- Born: August 19, 1838 Indiana County, Pennsylvania
- Died: September 12, 1931 (aged 93) Central City, Nebraska
- Buried: Pierce Chapel Bureau Cemetery, Clarks, Nebraska
- Allegiance: United States of America
- Branch: Union Army
- Rank: Private
- Unit: Company K, 8th Missouri Infantry Regiment
- Conflicts: Battle of Vicksburg, Mississippi
- Awards: Medal of Honor
- Spouse: Nancy Jane (m.1872)
- Children: Eight

= David Johnston (soldier) =

American Civil War soldier

David H. Johnston (August 19, 1838 – September 12, 1931) was an American soldier and recipient of the Medal of Honor for his actions in the American Civil War.

== Biography ==
Johnston was born in Indiana County, Pennsylvania on August 19, 1838, to David Johnston and Margaret Johnston.
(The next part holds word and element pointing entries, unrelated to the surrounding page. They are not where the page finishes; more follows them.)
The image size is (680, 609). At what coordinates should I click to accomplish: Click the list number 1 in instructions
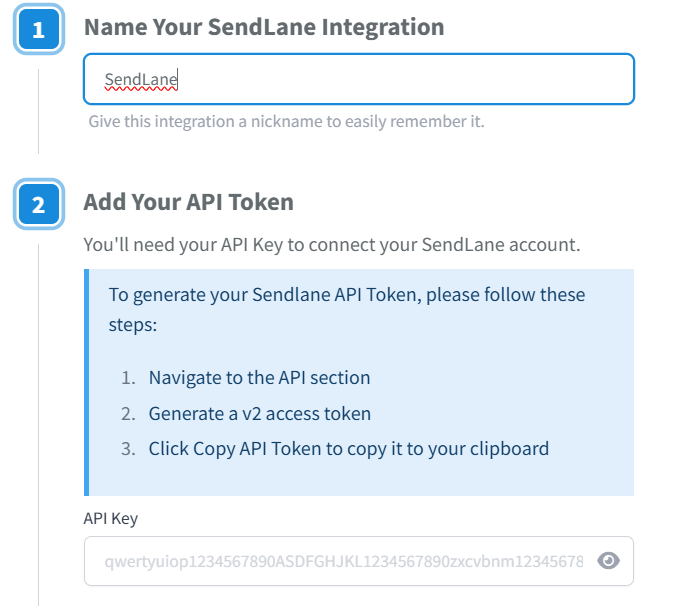pyautogui.click(x=127, y=377)
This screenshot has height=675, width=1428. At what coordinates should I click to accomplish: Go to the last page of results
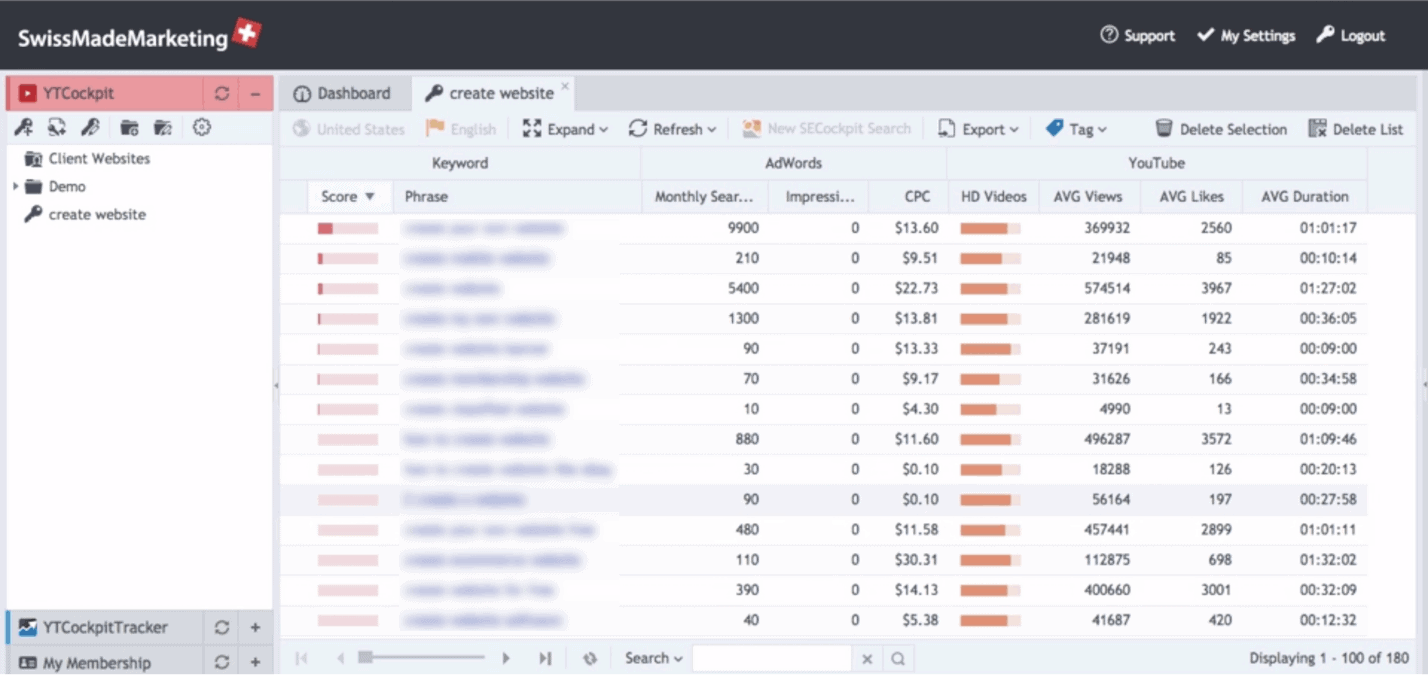tap(545, 658)
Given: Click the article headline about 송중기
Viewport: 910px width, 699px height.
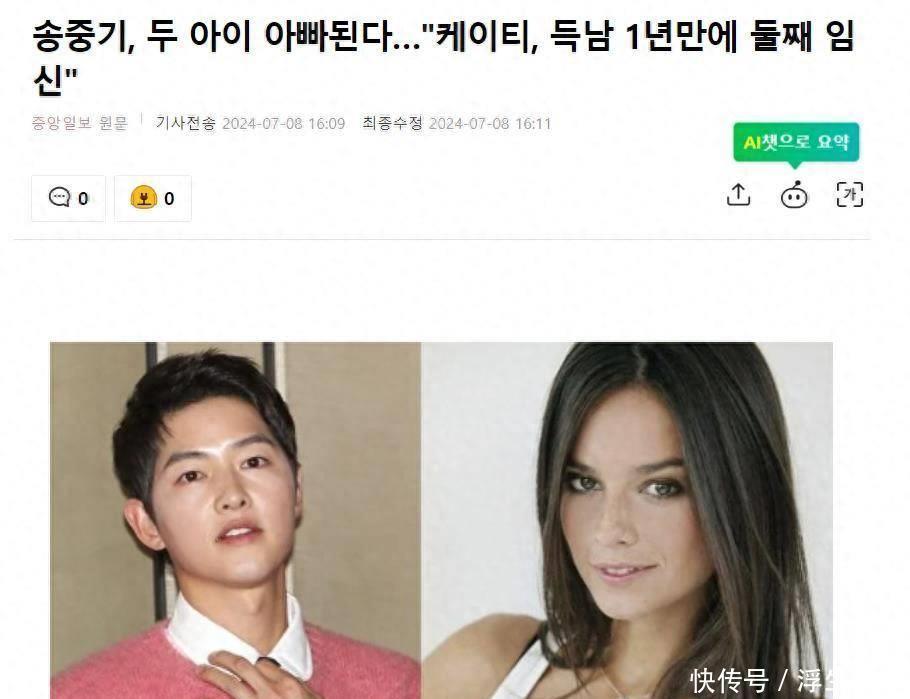Looking at the screenshot, I should tap(443, 57).
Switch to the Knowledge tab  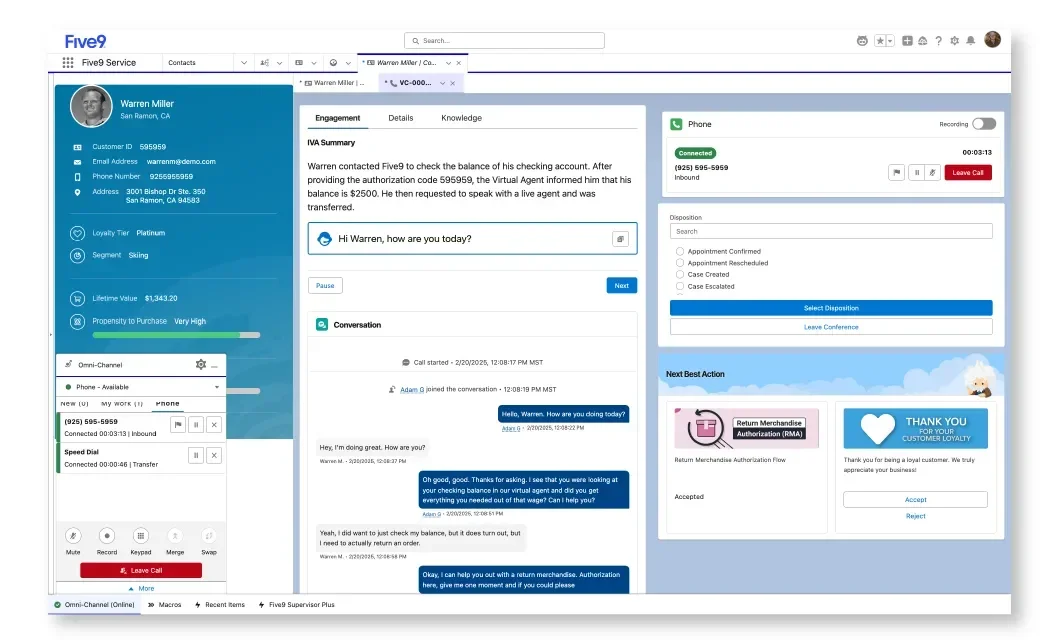coord(461,118)
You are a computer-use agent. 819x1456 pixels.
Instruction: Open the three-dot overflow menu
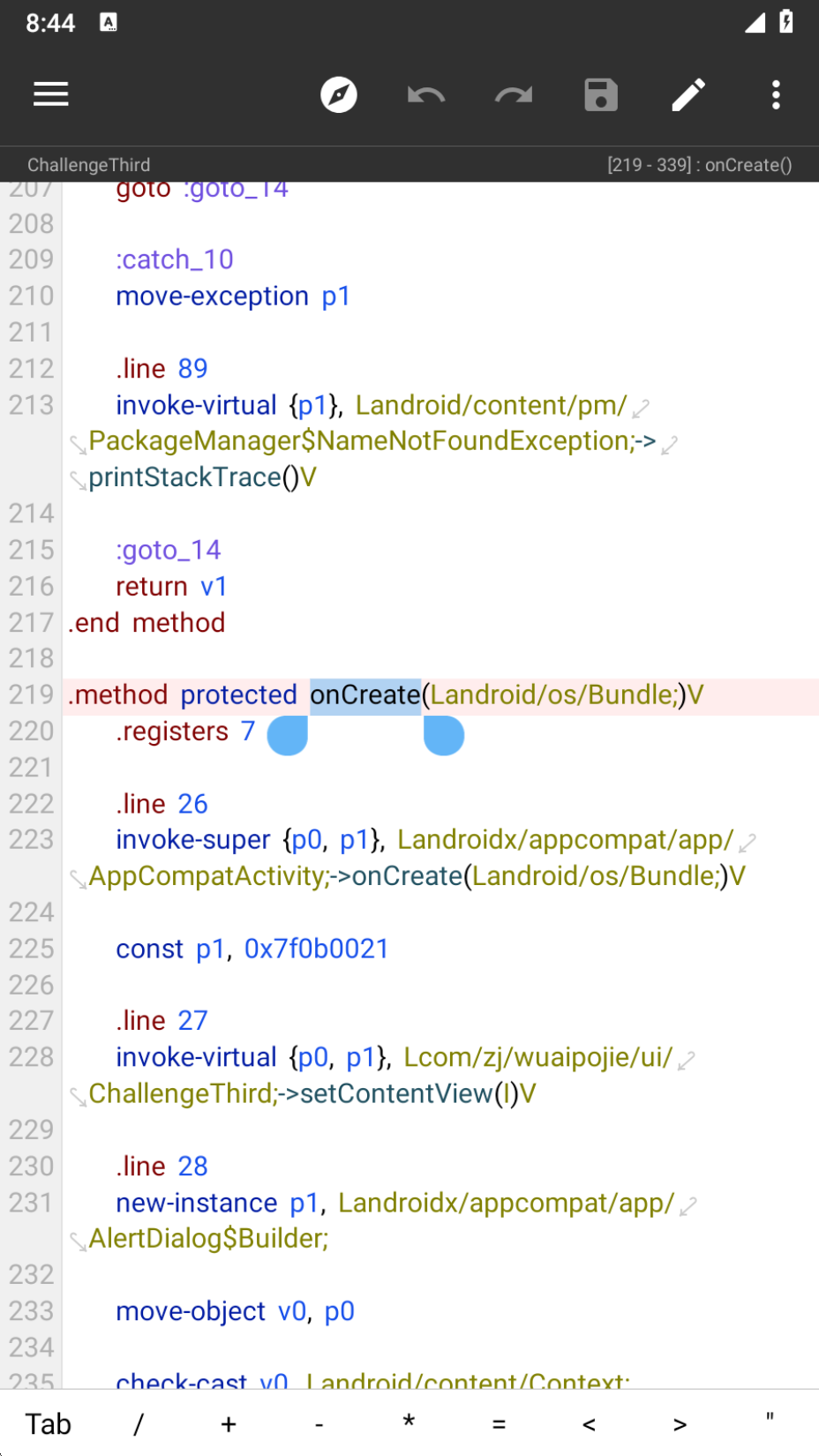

He served as a private in Company K of the 8th Missouri Infantry Regiment during the American Civil War. He earned his medal in action at the Battle of Vicksburg, Mississippi on May 22, 1863. Johnston received his medal on August 16, 1884, but the U.S. War Department mistakenly listed the recipient of the award as David A. Johnston from Missouri in their files. The mix-up happened after A. Johnston's pension check was mistaken by the War Department for H. Johnston's pension check, who had not applied for a pension that year. Johnston only requested a pension in 1907. The mistake was discovered in 1966 when a newspaper published a list of recipients and Johnston was absent. Johnston married Nancy Jane in 1872. The couple had eight children. Johnston died on September 12, 1931, in Central City Merrick County, Nebraska and is now buried in Pierce Chapel Bureau Cemetery, Clarks, Nebraska.

== Legacy ==
Johnson and other Nebraska associated Medal of Honor recipients were inducted into the Nebraska Hall of Fame in the 1970s and a Medal of Honor memorial gravestone was placed at Johnston's grave on Sunday, October 25, 1992, in a large family gathering to dedicate Johnston's life. His medal is also on display at the Merrick County Historical Society Museum.

== Medal of Honor Citation ==
For gallantry in the charge of the volunteer storming party on 22 May 1863, in action at Vicksburg, Mississippi.